I have a 75 gallon tank set up with hardwood wedges (very thin and numerous) due to the uneven hardwood floors and have no problems now. 

If you do anything other then hardwood to hardwood you will have a problem. I dont care how dense a foam or carpet you put under that tank , with time it will change and stress the seams on your tank that is "designed" to sit perfectly flat and even. We are allready assuming that the tank is built perfectly... ya know... great seams, perfect panel cuts , in other words, hopefully its not a "Friday Tank" ! 
You are talking of a lot of weight and a large investment... be sure that it is right. :wink: 

OK... its time for Buck's Lessons Learned _(a.k.a. whining)_ ... have I ever told you guys of the time my wife woke me up at 3:00am and said "Do you hear water running ? " 

Oh yeh sorry ... I just mentioned this a few weeks ago... LOL

Hard Wedge the stand till its perfect :wink:


----------



## you (Jan 29, 2004)

Another thing to check is to walk heavily near the proposed tank area and see if you can get the floor to move. If the floor goes up and down a lot, then find another spot or spend some quality time stiffening that area of floor. It's not good for the tank if it goes out from level everytime someone walks past.


----------



## putty (Nov 19, 2003)

The stand for my 90g is a 2x4 on edge frame with 3/8 plywood lining the whole frame. The plywood is glued and screwed to the 2x4 frame.

Now, the floor was not level, and I used cedar wedges to level it against the carpet. I leveled, filled and checked level again, until I got the water in it to be perfectly parallel to the edges of the tank, ensuring that the tank is level.

2 months later, the tank is still level, and I highly doubt that the stand will warp from the wedges. I am running some dense foam between the tank and the stand as well.


----------



## infin (Oct 2, 2003)

i was thinking of getting a 1/4" piece of floor board and cutting it the same size of my stand bottom and placing plastic on the floor and spread a bunch of floor leveling cement down them putting the floor board on top then leveling that. Has anyone tried that? only tough part about this is i dont know if ill be able to press down on the board to get it level. Or just level out the board by itself with shims and then put the tank on top of that. The stand i have is professionaly made by a aquarium stand company, and has a flat bottom, The place im at is mine so if i damage something i have to fix it myself  , I guess the only way to get this thing up safely is take my time and get everything leveled and supported.


----------



## Mori (Jul 23, 2003)

The problem with leveling it BEFORE you fill it is that there will be significant settling of the floor after you fill it. 
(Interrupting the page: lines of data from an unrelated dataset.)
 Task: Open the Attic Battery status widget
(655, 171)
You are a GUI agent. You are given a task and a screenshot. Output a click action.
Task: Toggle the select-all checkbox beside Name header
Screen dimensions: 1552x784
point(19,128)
Of course the problem with leveling AFTER you fill it is that it's impossible.


I'm not super keen on shims because the spot on the floor with the shims is going to get a disproportionately large amount of force on it. At least place the shims directly over joists. (Do put something down to protect the floorboards themselves--you don't want nasty scratches or a permanent indentation of anything like a SHIM.) 


If the floor sags a bit when someone walks near where the tank will be--don't worry. That won't happen once you have the tank there because it'll already be depressed. Your whole floor will ake on a new shape. Is it possible to get a good line level, go into the basement, and see how unlevel it actually IS from joist to joist? If it's just floorboards being uneven you won't have a problem because they'll get nice and flat really quick. You probably won't be that lucky though...


----------



## Laith (Jul 7, 2004)

"Your whole floor will ake on a new shape..." :eek5: :eek5: :eek5: 

How can you sleep at night? :icon_bigg 

Laith


----------



## Mori (Jul 23, 2003)

hehehe you get used to it!

When my cat walks across my 85 year-old wooden floors, they sink a little bit. He's not very sneaky. Now, if I laid a mile-long tank across my floorboards, they'd all get nice and flat and be like they were originally installed. When the cat walked by, there would be no squeaks!
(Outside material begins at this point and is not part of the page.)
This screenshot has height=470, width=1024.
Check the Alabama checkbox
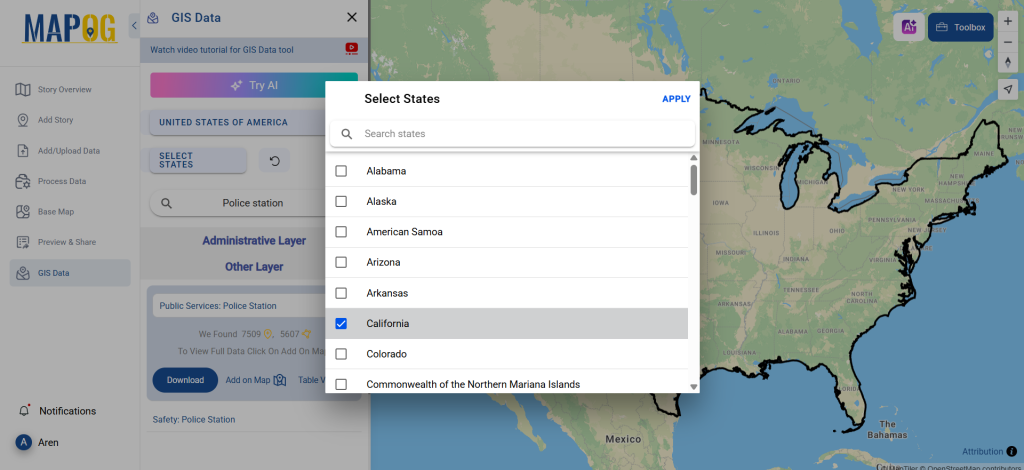[x=341, y=171]
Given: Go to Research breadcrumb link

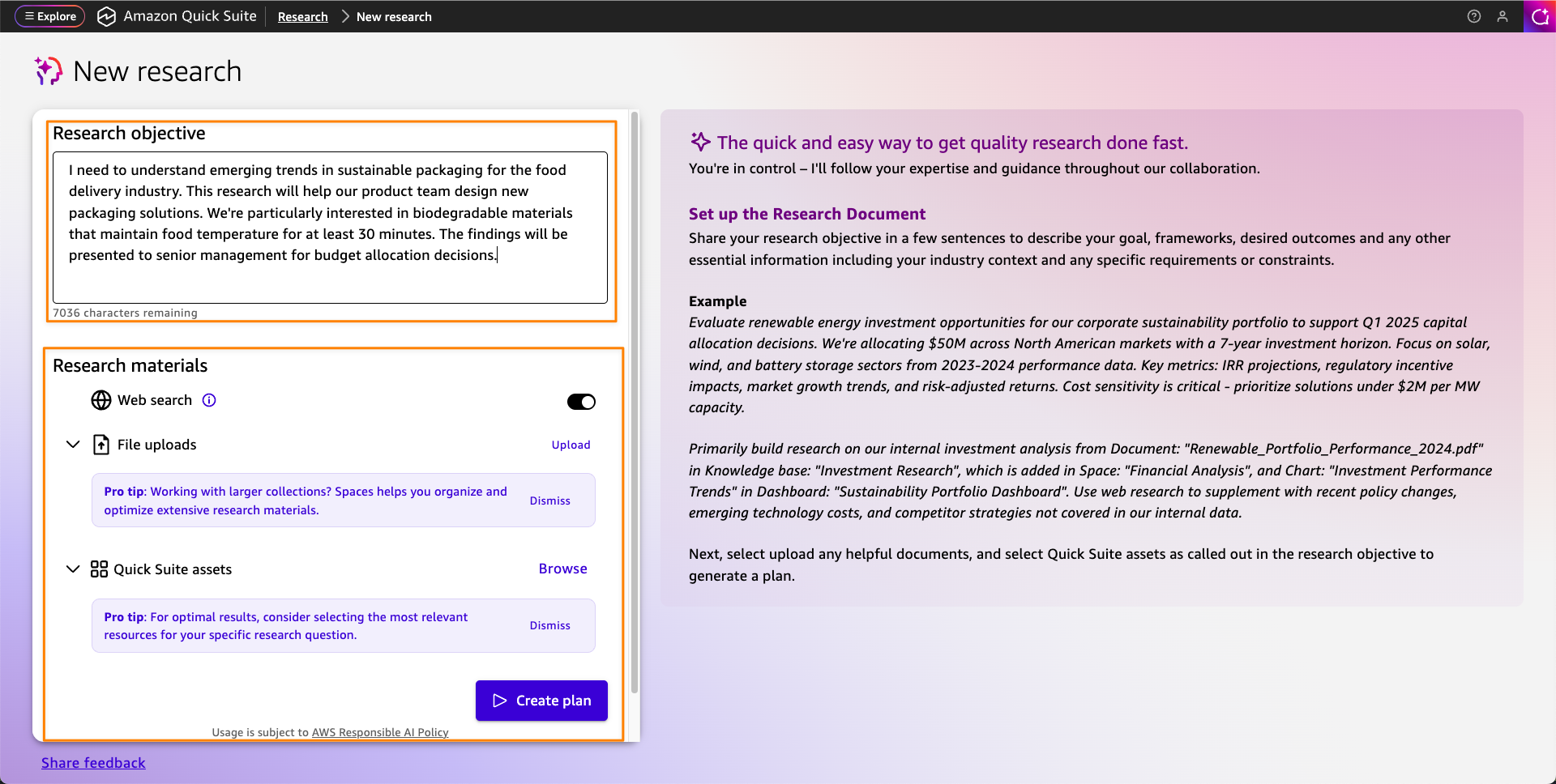Looking at the screenshot, I should click(302, 17).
200 gallons, 50 gallons. It's about the same impact on the floor. With either tank you oughta check for new cracks along the walls, especially in the corners....


----------



## Laith (Jul 7, 2004)

Or sit very quietly and listen for new cracks...
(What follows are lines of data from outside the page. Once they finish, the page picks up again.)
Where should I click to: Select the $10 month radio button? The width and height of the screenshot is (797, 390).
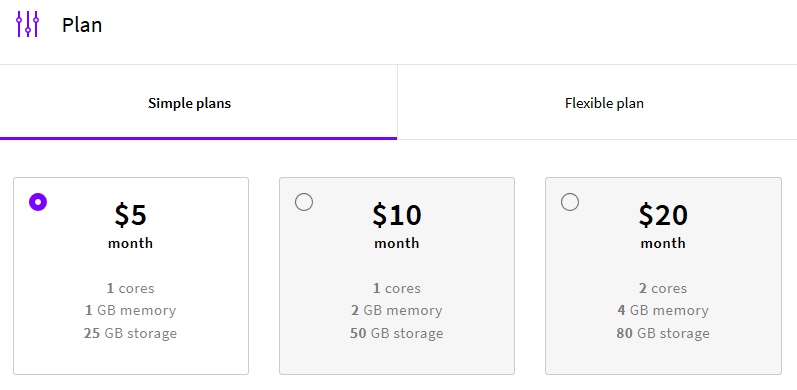coord(304,202)
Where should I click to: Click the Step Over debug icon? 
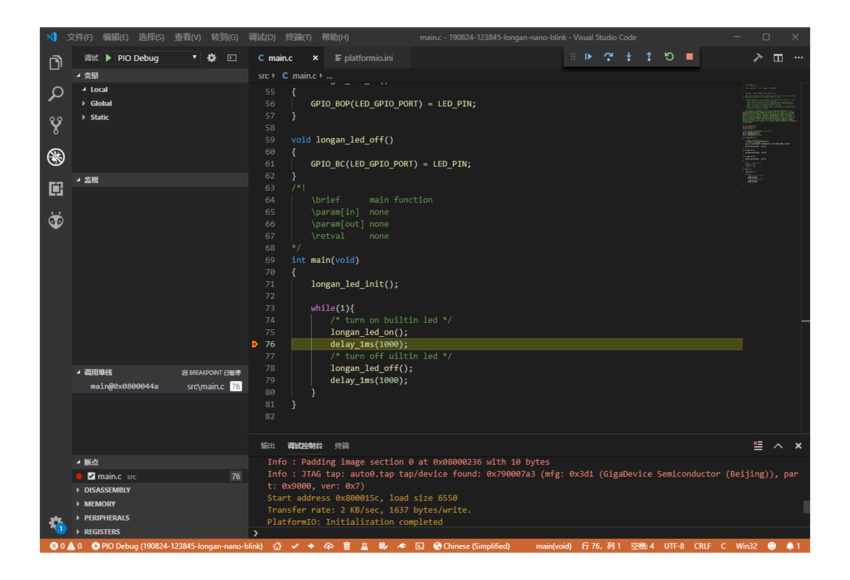[x=608, y=57]
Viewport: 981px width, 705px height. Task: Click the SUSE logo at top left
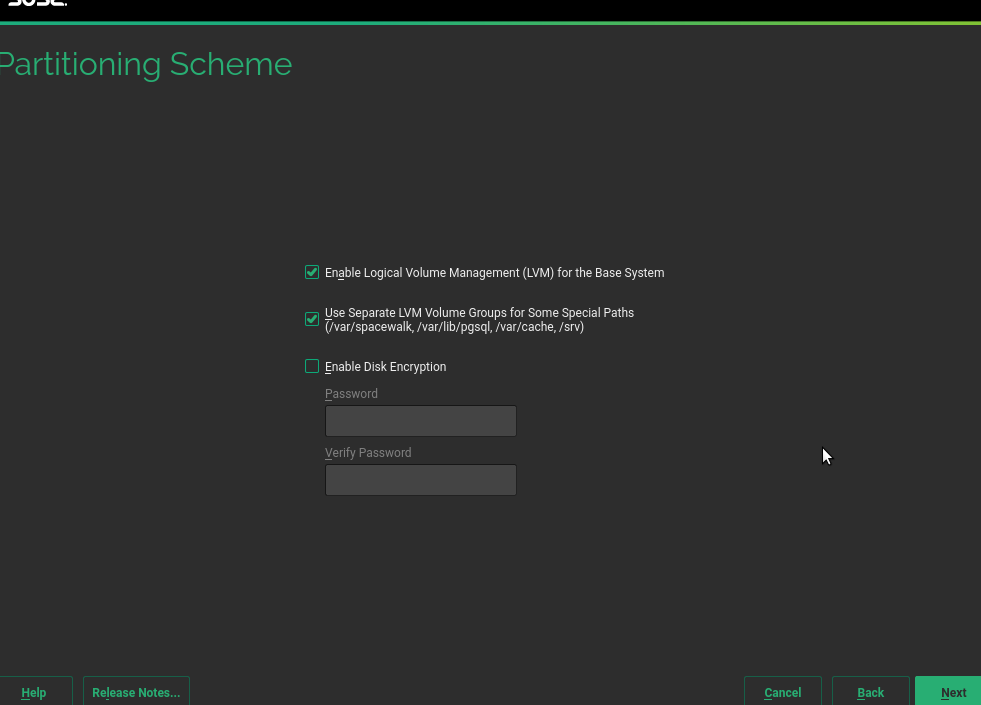pyautogui.click(x=36, y=4)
If you hear something start to go CRAAAAA....

Get the mops and buckets out. Then explain to the significant other that, unknown to anybody, this must be a light earthquake prone area... :tongue:

On a more serious note, I agree that it seems more scary than it is as long as the tank is positioned correctly and on top of a supported part of the floor...

Not being a structural engineer, I would personally employ the services of one just to double check. :icon_bigg


----------



## bigpow (May 24, 2004)

Guys... I don't think mops and buckets will do any good when the 200 gallon of water pour out ... LOL

Think of redesigning the house... like new carpet & new flooring...


----------



## Mori (Jul 23, 2003)

my basement has storm drains. I bet his does too.


----------



## you (Jan 29, 2004)

Mori said:


> ...
> If the floor sags a bit when someone walks near where the tank will be--don't worry. That won't happen once you have the tank there because it'll already be depressed. Your whole floor will ake on a new shape. Is it possible to get a good line level, go into the basement, and see how unlevel it actually IS from joist to joist? If it's just floorboards being uneven you won't have a problem because they'll get nice and flat really quick. You probably won't be that lucky though...


If the problem is just floorboards you are correct. If the problem is in the joists (like at my house) you can still get some movement from people walking past. I was more worried that the joists would carry the weight in the long term so I fixed them.


----------



## Mori (Jul 23, 2003)

Good point. If his joists sag I think the tank should go in the basement. Squishy joists are not _really_ ideal...

I recommend labyrinth fish for this tank as they tend to last a little longer when their tank empties due to some catastrophe....


----------